On Fri, 2025-12-05 at 09:35 +0900, Alexandre Courbot wrote:
>
> With one caveat: `new` now returns a 4K object on the stack, which we
> definitely want to avoid. So maybe we can have a wrapper for things we
> want to align the 4K:
>
> #[repr(C)]
> pub(crate) struct GspPageAligned<T> {
> pub(crate) inner: T,
> padding: [u8; GSP_PAGE_SIZE - core::mem::size_of::<T>()],
> }
>
> We would then allocate the CoherentAllocation using a
> `GspPageAligned<GspArgumentsCached>`, and initialize its useful data
> with:
>
> dma_write!(rmargs[0].inner = fw::GspArgumentsCached::new(&cmdq))?;
I'm confused. Aren't we already avoiding the stack? This is the code today:
let rmargs = CoherentAllocation::<GspArgumentsCached>::alloc_coherent(
dev,
1,
GFP_KERNEL | __GFP_ZERO,
)?;
dma_write!(rmargs[0] = fw::GspArgumentsCached::new(&cmdq))?;
The only difference with what's there today vs what you suggest is the
".inner", and I think I can
avoid even that if I make GspPageAligned a tuple instead of a named struct.
>
> > I had to remove the #[repr(transparent)]. Is that
> > okay? The code compiles and seems to work.
>
> As long as the struct is `repr(C)`, the layout will be what we expect.
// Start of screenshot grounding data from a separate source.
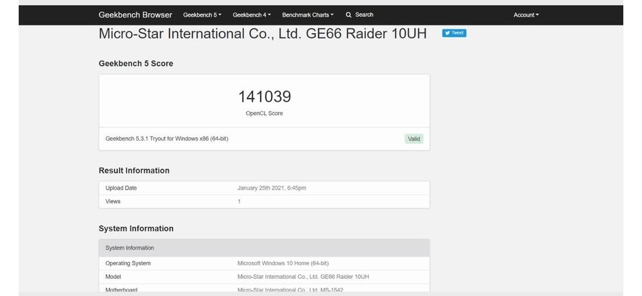Go to Geekbench Browser home link

(135, 15)
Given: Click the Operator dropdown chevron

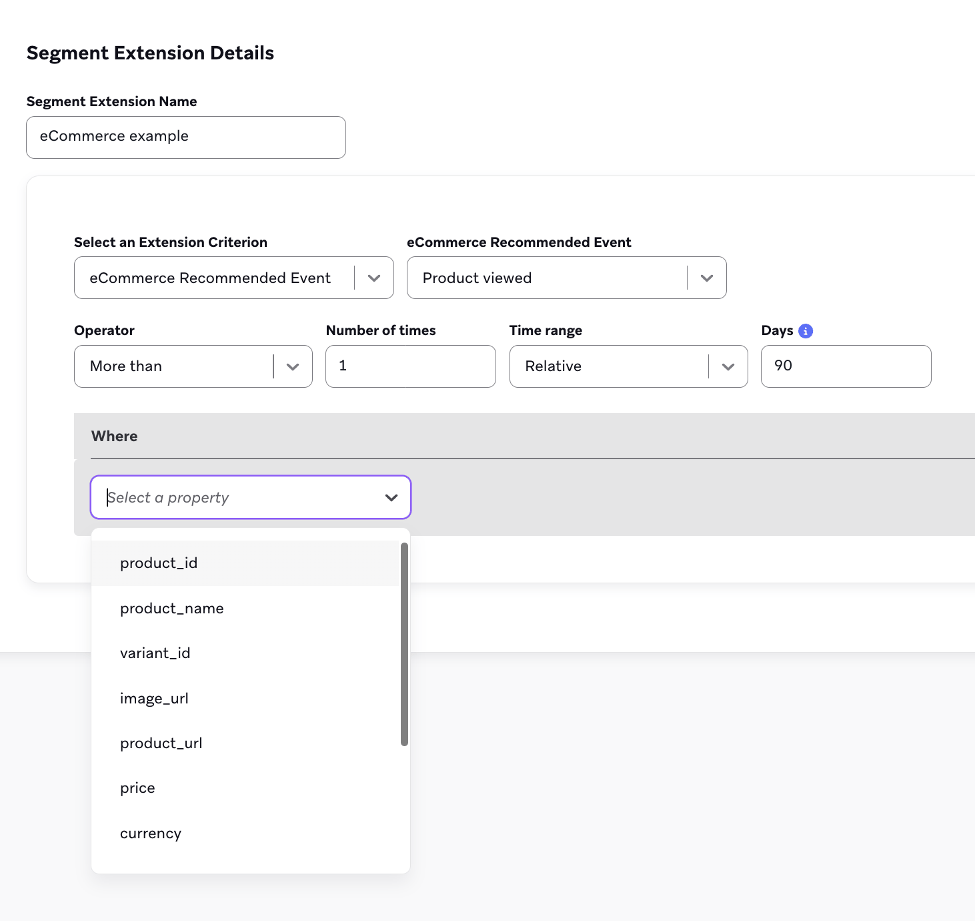Looking at the screenshot, I should click(292, 366).
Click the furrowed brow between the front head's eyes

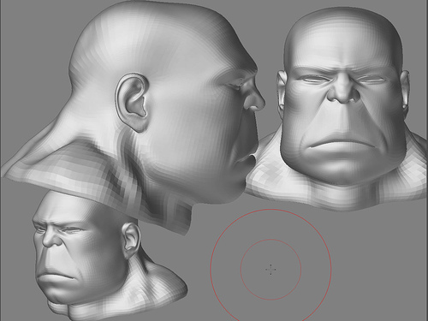(x=343, y=70)
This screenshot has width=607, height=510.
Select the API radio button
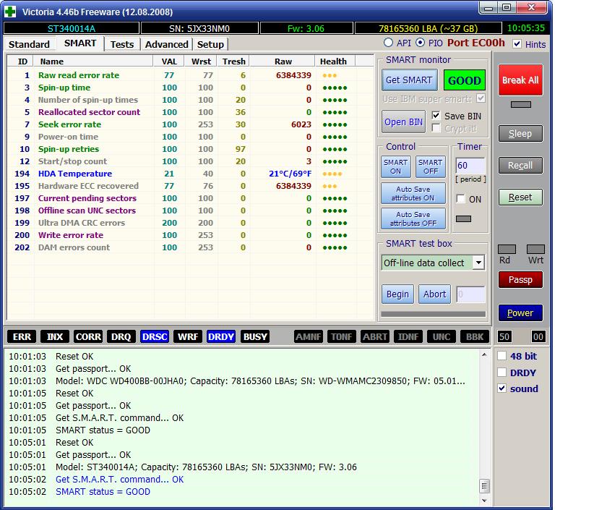(389, 43)
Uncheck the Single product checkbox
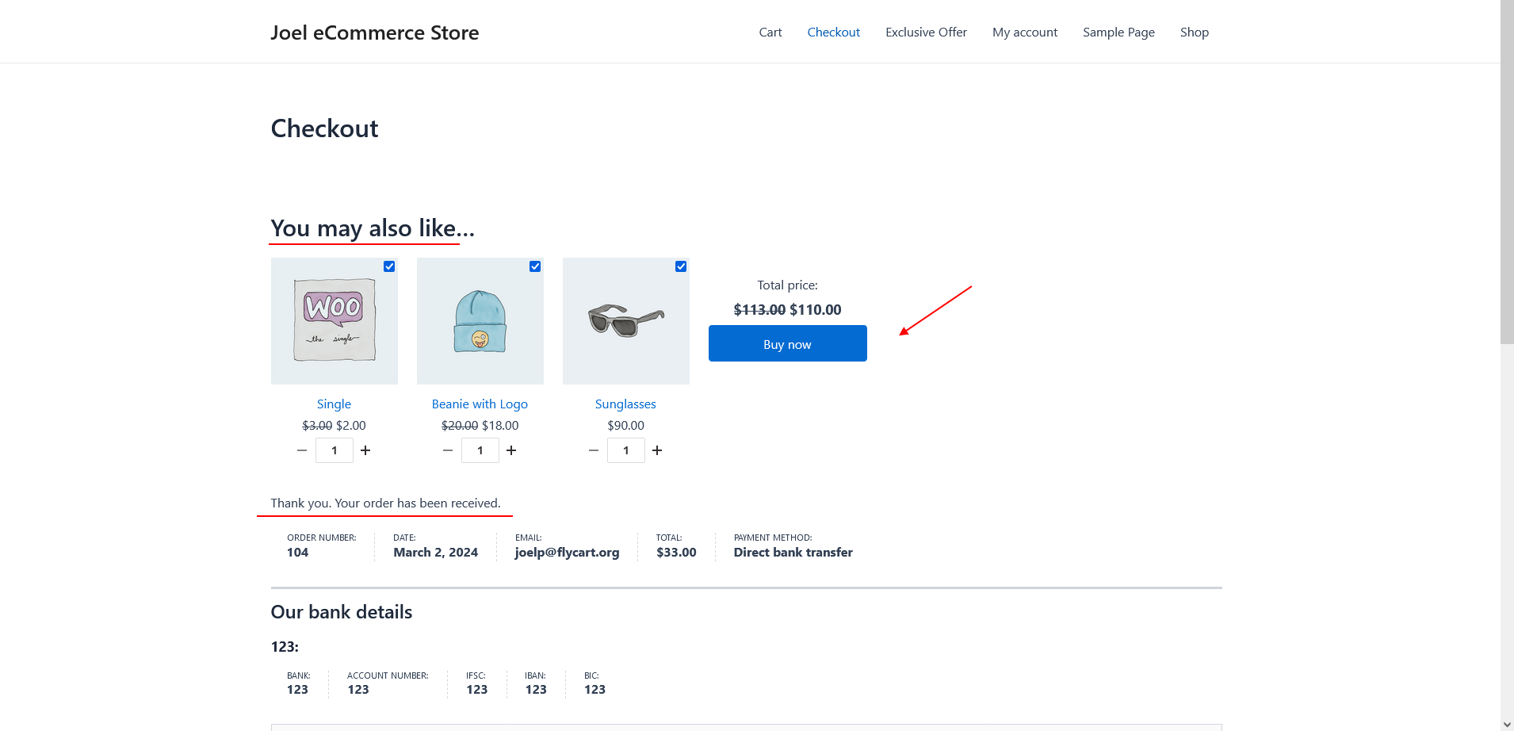 coord(389,266)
> Actually this made me realize that `repr(C)` is technically what we want for
> our
> bindings abstractions, not `repr(transparent)` - both happen to have the
> same effect since the wrapper struct is `repr(C)` anyway, but the latter
> is more restrictive than we need.
>
> Glad we found an elegant way to address this!
Actually, I think a more elegant solution would be a new variant of
CoherentAllocation::alloc_coherent() that takes a size to allocate instead of
using size_of::<T>.
In fact, I wonder if it makes sense to always grow the size of the allocation
to the nearest page,
since dma_alloc_attrs() always allocates whole pages anyway. Perhaps
CoherentAllocation<T> needs an
allocated() method in addition to a size() method. size() returns count*sizeof
as today, and
allocated() returns that value rounded up to the nearest PAGE_SIZE.